La mondialisation, mouvement perpétuel
OUTSIDE THE BOX. HOW GLOBALIZATION CHANGED FROM MOVING STUFF TO SPREADING IDEAS
PRINCETON. 288 P. 26,95 .
La pandémie va-t-elle changer le cours de la mondialisation ? Cette question fait partie des grandes interrogations sur « le monde d’après », au même titre que la réforme du capitalisme ou que l’évolution de nos modèles sociaux. Naturellement, il n’existe aucune réponse définitive sur ces sujets, tant ils interrogent des systèmes complexes, anciens, et ancrés dans la vie économique et sociale.
La pandémie, donc, et le confinement partiel ou total de populations ont fortement entravé le commerce international et quasiment stoppé les déplacements humains d’un continent à l’autre. Certains pensent que ce retour sur soi va se pérenniser et que la mondialisation connaîtra un déclin programmé. Naturellement, ce n’est pas si simple et le livre de Marc Levinson en offre une illustration tout à fait claire. Ancien journaliste à The Economist, historien, essayiste, Marc Levinson maîtrise lesujet du commerce mondial puisqu’il est aussi l’auteur de The Box. Comment le conteneur a changé le monde (Max Milo, 2011). Il reconnaît que, en apparence, la globalisation pourrait être la victime emblématique du Covid-19. Dans la réalité, il ne faut pas l’enterrer trop vite. Elle n’est pas en voie de disparition, mais sur le chemin d’un changement de nature.
Lorsque l’on examine l’histoire de la mondialisation sur une longue période, comme le fait l’auteur, on constate qu’elle a été une composante constante de la croissance planétaire. Déjà, avant le xviiie siècle, les grands acteurs économiques pensaient « global ». Ils ont été servis par des innovations technologiques majeures, la machine à vapeur par exemple, mais aussi le télégraphe. Interrompu par les deux guerres mondiales, le mouvement de globalisation a repris avec une ampleur nouvelle dès le début des années 1950, avec la création de la Communauté européenne du charbon et de l’acier. Il s’est nourri au cours des deux dernières décennies de l’explosion économique de la Chine et des « Tigres » d’Asie du Sud-Est, avec une très forte croissance du commerce international et des investissements directs.

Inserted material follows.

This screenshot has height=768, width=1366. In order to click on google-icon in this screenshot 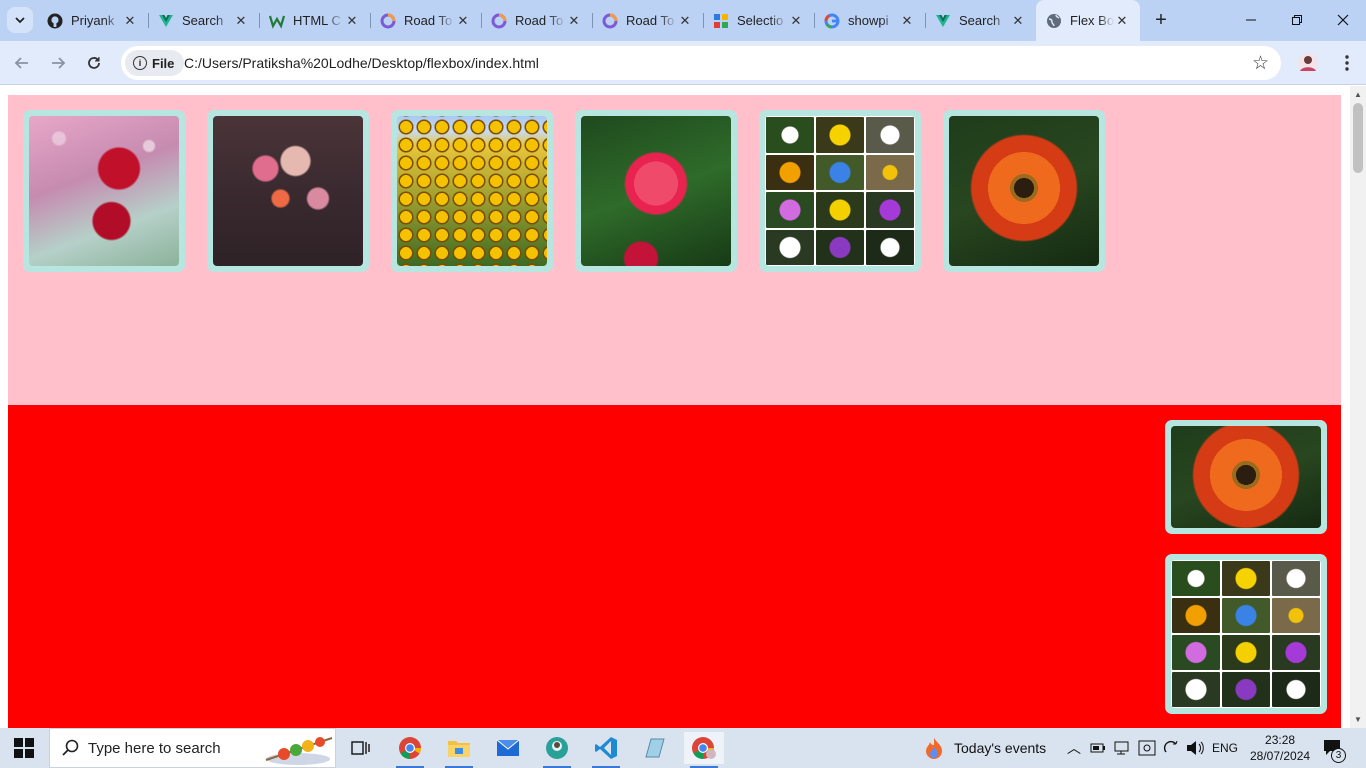, I will do `click(832, 21)`.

Entre 2001 et 2008, le volume des échanges de marchandises dans le monde a doublé, sous l’effet d’une extension inédite de la chaîne logistique des entreprises (en 2019, Apple comptait des fournisseurs dans 49 pays).
Nous passons aujourd’hui à une nouvelle phase de la mondialisation, soutient Marc Levinson, celle-ci dépendant moins de l’échange de produits physiques que de services et d’informations (finances, logiciels, audit, production d’idées...). « Les entreprises dispensent leurs savoirs récents au travers de centres technologiques répartis dans le monde entier, et ce système repose de plus en plus sur des accords de licence ou de coopération globale avec leurs fournisseurs », écrit-il. A la mondialisation physique, celle des échanges de biens, est en train de succéder une mondialisation des idées et des services, dont les effets sont peut-être moins visibles, mais non moins puissants.